### What is required:
From the line with "[facebook] (142, 1590)" through the line with "Image resolution: width=286, height=2576.", repeat the entries verbatim, both end lines included, and add nothing.

(Items listed in a dataset)

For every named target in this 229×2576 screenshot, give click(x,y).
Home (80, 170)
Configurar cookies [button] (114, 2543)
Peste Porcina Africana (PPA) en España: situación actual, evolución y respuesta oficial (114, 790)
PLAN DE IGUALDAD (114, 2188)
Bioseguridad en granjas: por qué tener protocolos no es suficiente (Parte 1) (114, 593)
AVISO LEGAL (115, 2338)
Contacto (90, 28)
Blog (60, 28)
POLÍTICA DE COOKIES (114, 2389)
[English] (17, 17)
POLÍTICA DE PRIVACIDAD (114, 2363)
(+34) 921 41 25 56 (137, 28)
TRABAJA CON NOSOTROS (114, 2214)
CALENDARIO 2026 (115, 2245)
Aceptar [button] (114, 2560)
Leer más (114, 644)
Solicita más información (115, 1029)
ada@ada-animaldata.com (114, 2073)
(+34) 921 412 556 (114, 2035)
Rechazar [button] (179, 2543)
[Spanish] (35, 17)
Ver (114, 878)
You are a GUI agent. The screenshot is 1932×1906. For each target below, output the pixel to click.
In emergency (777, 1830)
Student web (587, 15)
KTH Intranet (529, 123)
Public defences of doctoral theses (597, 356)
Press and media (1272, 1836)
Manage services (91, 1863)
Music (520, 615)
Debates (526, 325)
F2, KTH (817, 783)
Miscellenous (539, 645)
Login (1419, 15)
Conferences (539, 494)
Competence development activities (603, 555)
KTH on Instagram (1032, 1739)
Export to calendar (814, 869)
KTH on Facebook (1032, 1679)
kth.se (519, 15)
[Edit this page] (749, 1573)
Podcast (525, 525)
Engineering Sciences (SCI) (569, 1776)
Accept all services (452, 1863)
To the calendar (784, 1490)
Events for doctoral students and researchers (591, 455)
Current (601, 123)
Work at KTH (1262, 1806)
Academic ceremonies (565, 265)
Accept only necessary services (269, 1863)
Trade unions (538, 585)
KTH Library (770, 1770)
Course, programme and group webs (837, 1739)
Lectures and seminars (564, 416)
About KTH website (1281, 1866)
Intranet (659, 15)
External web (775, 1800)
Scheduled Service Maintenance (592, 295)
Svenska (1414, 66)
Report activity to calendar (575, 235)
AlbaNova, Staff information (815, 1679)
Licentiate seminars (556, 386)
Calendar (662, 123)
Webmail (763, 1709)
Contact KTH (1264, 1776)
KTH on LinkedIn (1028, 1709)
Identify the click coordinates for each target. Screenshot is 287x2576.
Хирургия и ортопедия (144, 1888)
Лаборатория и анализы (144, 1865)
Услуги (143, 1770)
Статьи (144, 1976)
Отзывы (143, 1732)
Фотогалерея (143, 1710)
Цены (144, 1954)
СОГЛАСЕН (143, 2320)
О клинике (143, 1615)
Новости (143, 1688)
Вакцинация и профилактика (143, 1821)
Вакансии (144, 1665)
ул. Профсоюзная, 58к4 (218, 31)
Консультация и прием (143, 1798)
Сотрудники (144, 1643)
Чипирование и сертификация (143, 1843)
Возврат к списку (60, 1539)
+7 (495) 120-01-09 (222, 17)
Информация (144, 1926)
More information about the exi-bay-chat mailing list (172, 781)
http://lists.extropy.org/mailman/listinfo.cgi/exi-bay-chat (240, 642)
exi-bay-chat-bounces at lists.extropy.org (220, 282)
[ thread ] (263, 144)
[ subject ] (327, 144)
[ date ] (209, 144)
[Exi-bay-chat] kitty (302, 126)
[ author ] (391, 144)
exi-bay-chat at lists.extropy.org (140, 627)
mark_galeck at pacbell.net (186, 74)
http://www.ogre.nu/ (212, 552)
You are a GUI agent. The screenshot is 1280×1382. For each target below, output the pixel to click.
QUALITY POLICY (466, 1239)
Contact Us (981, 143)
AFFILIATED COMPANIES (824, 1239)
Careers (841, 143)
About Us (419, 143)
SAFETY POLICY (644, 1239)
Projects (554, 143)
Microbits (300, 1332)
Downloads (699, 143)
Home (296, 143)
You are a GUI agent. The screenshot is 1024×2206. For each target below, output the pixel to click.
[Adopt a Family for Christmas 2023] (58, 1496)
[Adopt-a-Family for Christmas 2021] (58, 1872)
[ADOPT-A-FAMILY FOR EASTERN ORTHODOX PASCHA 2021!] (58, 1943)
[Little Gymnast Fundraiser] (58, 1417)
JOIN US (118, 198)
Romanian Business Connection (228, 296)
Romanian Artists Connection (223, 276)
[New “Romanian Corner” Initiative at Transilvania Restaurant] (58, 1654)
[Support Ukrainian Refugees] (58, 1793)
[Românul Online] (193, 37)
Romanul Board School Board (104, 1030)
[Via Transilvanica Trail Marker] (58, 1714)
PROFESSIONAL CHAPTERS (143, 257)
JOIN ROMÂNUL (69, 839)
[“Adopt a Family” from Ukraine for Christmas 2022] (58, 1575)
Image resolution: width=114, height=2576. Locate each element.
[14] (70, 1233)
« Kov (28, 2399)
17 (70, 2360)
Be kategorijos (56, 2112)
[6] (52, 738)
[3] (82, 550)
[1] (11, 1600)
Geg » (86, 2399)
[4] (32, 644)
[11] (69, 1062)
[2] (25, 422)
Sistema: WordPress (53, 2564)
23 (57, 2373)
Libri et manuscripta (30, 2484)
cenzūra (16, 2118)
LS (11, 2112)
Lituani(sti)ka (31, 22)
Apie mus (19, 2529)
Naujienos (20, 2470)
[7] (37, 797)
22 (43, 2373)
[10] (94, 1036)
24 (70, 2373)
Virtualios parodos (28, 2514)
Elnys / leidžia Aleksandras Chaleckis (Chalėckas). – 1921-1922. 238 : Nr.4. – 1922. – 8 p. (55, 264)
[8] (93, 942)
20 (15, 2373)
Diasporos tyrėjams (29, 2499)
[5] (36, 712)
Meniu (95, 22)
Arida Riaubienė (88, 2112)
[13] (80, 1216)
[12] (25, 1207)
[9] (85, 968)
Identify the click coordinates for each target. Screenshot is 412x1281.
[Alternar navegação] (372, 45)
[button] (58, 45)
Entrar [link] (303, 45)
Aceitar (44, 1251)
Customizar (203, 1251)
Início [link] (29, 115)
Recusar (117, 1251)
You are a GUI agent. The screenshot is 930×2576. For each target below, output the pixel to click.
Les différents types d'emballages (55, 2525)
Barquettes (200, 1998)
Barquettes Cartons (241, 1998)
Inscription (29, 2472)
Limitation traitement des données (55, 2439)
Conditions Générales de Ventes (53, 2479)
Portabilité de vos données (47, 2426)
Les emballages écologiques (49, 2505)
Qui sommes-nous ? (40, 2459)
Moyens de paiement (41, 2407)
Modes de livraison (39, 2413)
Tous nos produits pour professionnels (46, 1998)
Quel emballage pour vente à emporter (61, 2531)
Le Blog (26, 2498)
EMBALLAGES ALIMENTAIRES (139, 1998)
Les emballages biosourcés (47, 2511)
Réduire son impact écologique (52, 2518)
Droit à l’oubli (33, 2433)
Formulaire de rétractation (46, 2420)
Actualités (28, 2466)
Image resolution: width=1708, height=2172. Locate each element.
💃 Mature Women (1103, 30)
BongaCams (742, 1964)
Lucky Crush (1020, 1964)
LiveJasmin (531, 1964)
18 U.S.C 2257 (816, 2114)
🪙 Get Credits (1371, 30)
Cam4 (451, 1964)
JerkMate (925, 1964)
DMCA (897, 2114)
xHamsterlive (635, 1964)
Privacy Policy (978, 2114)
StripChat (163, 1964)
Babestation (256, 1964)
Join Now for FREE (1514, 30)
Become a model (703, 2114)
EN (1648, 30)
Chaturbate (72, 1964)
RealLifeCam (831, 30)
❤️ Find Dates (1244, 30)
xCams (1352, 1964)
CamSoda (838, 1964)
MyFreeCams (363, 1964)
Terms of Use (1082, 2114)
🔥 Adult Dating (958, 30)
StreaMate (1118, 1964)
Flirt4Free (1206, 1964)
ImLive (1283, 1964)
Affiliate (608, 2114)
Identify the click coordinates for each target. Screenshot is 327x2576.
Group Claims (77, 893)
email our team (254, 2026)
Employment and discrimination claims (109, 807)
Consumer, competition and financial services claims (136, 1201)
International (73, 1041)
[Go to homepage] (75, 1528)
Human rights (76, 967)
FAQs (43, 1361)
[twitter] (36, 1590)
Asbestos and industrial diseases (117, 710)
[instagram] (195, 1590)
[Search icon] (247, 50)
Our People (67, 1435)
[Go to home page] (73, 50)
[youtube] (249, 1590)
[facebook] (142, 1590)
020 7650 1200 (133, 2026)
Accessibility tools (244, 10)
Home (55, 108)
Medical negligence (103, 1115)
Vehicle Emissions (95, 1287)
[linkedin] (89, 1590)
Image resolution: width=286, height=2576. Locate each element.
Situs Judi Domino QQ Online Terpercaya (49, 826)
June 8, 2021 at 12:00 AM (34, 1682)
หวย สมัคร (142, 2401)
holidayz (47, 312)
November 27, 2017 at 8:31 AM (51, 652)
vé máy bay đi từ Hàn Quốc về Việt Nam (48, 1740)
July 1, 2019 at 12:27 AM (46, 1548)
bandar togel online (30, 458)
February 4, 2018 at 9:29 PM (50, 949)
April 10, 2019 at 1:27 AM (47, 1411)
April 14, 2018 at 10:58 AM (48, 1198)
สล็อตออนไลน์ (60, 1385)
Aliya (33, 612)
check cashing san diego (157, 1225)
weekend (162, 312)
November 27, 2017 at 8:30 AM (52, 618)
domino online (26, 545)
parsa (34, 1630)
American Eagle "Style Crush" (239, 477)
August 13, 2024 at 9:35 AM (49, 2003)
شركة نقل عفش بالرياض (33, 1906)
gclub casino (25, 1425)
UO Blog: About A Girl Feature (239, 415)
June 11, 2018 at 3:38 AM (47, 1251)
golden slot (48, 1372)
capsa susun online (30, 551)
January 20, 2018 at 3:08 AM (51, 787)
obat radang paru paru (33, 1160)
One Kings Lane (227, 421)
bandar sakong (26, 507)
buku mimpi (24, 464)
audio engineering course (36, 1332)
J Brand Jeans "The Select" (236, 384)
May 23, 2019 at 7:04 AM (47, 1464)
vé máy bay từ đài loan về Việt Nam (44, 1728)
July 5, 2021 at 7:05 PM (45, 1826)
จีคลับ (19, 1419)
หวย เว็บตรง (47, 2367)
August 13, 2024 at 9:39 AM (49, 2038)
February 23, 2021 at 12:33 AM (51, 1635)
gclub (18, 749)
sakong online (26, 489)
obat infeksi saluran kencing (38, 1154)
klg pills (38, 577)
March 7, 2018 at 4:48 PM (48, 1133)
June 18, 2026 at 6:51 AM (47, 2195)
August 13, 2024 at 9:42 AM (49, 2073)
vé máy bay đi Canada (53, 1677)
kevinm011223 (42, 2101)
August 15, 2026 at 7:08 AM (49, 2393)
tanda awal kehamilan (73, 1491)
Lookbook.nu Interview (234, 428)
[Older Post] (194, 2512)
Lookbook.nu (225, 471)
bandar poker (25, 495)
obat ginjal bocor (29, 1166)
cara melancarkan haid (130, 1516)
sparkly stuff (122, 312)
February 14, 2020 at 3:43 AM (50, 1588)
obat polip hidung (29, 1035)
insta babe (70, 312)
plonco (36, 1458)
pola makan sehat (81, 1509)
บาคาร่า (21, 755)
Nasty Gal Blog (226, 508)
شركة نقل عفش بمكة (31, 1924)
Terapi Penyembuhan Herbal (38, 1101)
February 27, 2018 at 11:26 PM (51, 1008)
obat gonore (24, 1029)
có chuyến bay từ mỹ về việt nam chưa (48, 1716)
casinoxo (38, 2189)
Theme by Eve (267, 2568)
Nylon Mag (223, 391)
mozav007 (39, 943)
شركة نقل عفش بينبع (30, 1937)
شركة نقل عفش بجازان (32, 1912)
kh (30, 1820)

### Output below:
[facebook] (142, 1590)
020 7650 1200 (133, 2026)
Accessibility tools (244, 10)
Home (55, 108)
Medical negligence (103, 1115)
Vehicle Emissions (95, 1287)
[linkedin] (89, 1590)
Image resolution: width=286, height=2576. Locate each element.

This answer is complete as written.